Background: Very few (<0.1%) of DNA methylation biomarkers are eventually translated into clinical practice, even though over 5,000 have been published over the last decades. In an attempt to create an overview of the current evidence on these markers, we performed two systematic reviews on diagnostic DNA methylation biomarkers in liquid biopsies, for colorectal cancer (CRC) and renal cell carcinoma (RCC) (1). Here, we present the evidence of these systematic reviews and provide novel recommendations to improve the current clinical translation of DNA methylation biomarkers.
Methods: For CRC, we identified 109 bodily fluid biomarker studies published before January 2019 in PubMed, Embase, Cochrane Library, or Google Scholar. For RCC, we identified 6 liquid biopsy studies up to January 2019 in these databases. Data extraction (study design, patient characteristics, disease stage, tumor location, technical assays, diagnostic measures) was performed on published reports. STARD criteria and Level of Evidence (LoE) were registered to assess reporting quality and strength for clinical translation, and forest plots were generated to summarize diagnostic performance of the biomarkers.

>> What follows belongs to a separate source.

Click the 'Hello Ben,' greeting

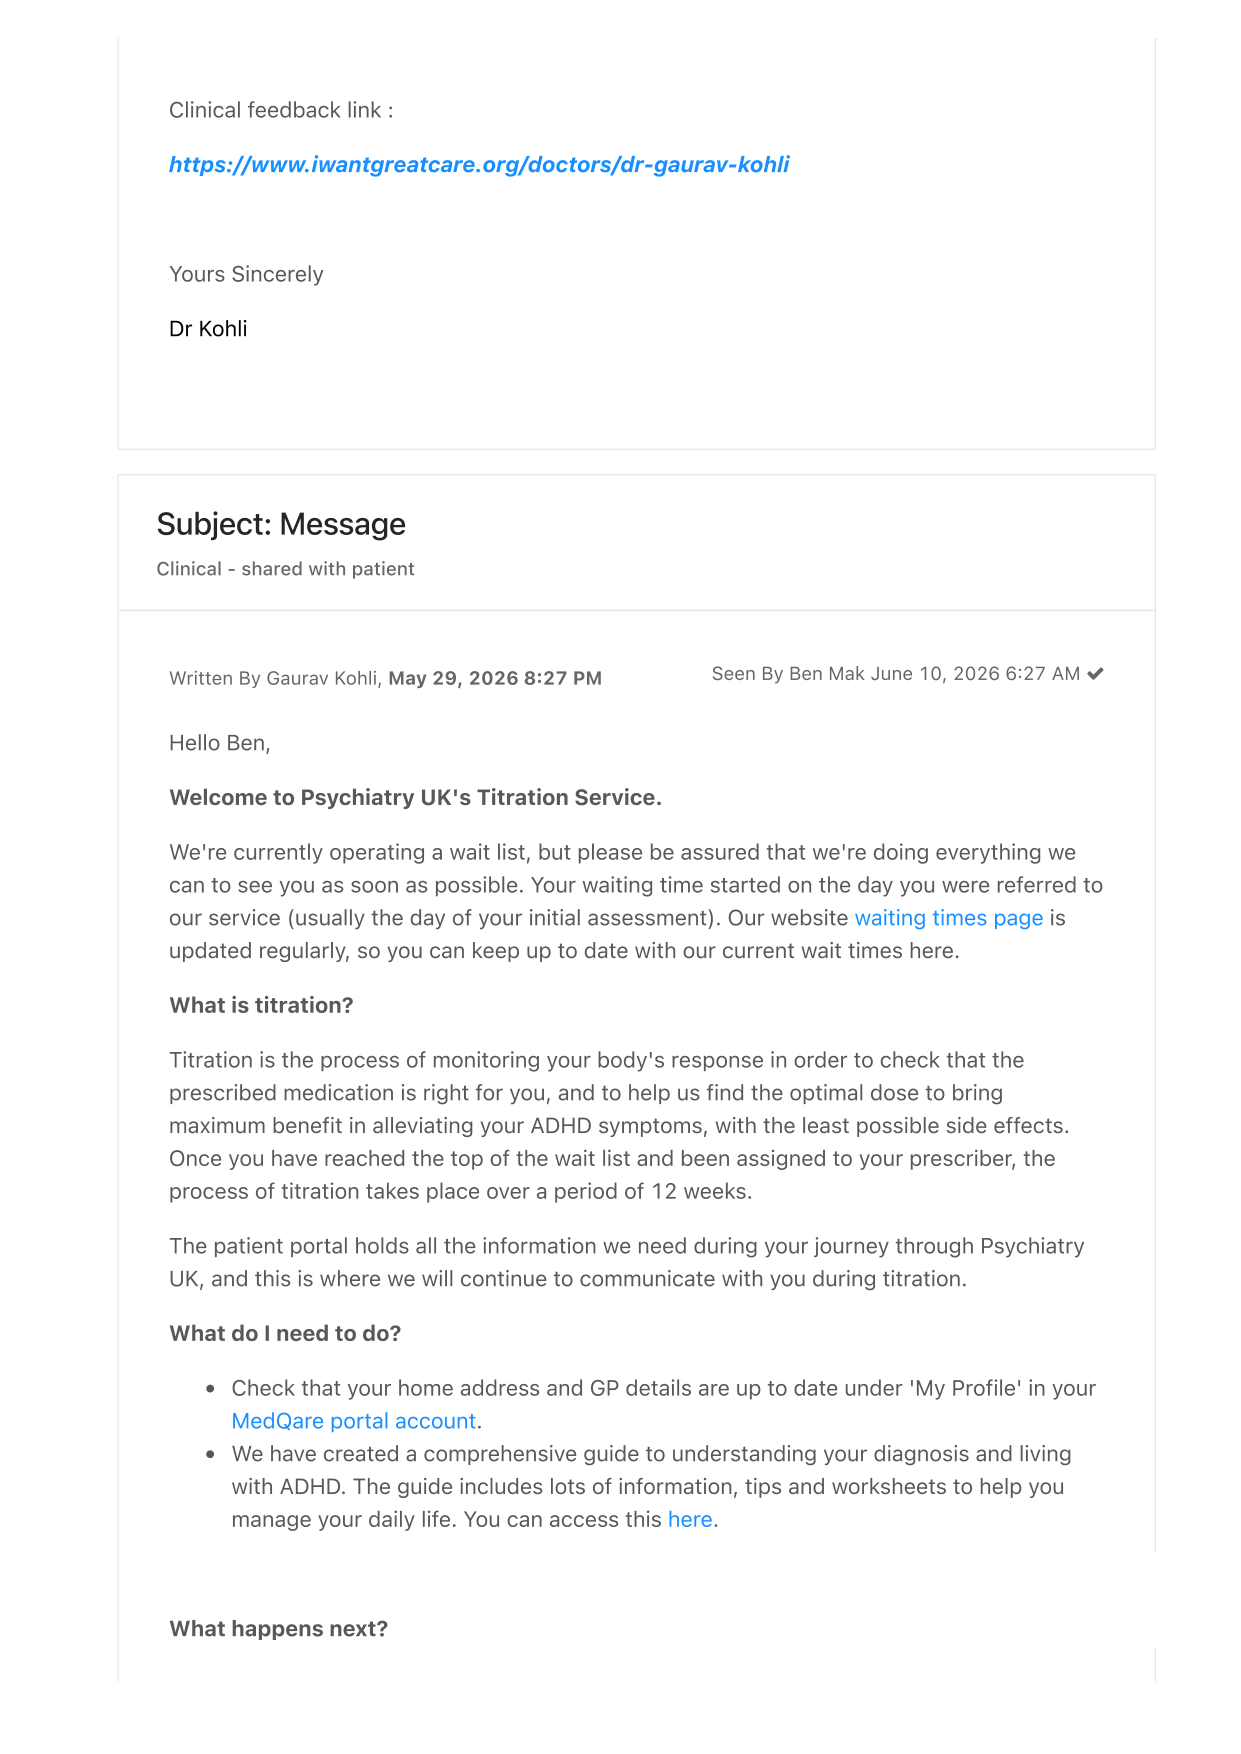[220, 743]
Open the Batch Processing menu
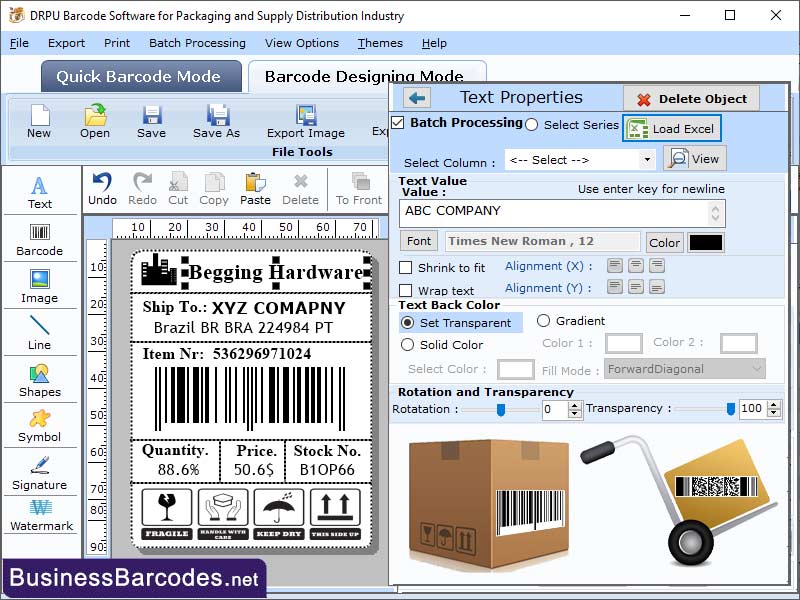Screen dimensions: 800x600 pos(196,43)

Findings: Our systematic literature search revealed multiple issues that hamper the development of DNA methylation biomarkers for RCC and CRC diagnosis, including methodologic and technical heterogeneity and lack of validation or clinical translation. Among the most important issues were a lack of translation from tissue into liquid biopsy; for CRC 88/389 (23%) CRC markers were studied in liquid biopsies, and for RCC these numbers were 15/44 (34%). In addition, results showed a lack of independent validation, with 37/88 (42%) CRC markers and 9/15 (60%) RCC markers in liquid biopsies studied in more than one study or study population. Also, inappropriate marker identification and primer design, lack of true clinical need definition, and low reporting quality were issues that were recognized in our systematic literature searches. These issues all hamper the development of the field, keep the LoE low, and hinder the translation of DNA methylation biomarkers into clinical tests.
Interpretation: Our systematic literature searches revealed that major requirements to develop clinically relevant diagnostic DNA methylation markers are often lacking. To avoid the resulting research waste, clinical needs, intended biomarker use, and independent validation should be better considered prior to study design. In addition, improved reporting quality would facilitate meta-analysis, thereby increasing LoE and enabling clinical translation.
Reference: 1. Lommen et al. Eur Urol Oncol 2019; https://doi.org/10.1016/j.euo.2019.07.011.
Citation Format: Kim Lommen, Zheng Feng, Cary J.G. Oberije, Alouisa J. P. van de Wetering, Selena Odeh, Alexander Koch, Maureen J. B. Aarts, Joep G. van Roermund, Leo J. Schouten, Egbert Oosterwijk, Nathalie Vaes, Ad A. M. Masclee, Beatriz Carvalho, Gerrit A. Meijer, Maurice P. Zeegers, James G. Herman, Vivianne C. Tjan-Heijnen, Veerle Melotte, Manon van Engeland, Kim Smits. Clinical translation of liquid biopsy DNA methylation biomarkers: Lessons from two systematic reviews [abstract]. In: Proceedings of the AACR Special Conference on Advances in Liquid Biopsies; Jan 13-16, 2020; Miami, FL. Philadelphia (PA): AACR; Clin Cancer Res 2020;26(11_Suppl):Abstract nr A62.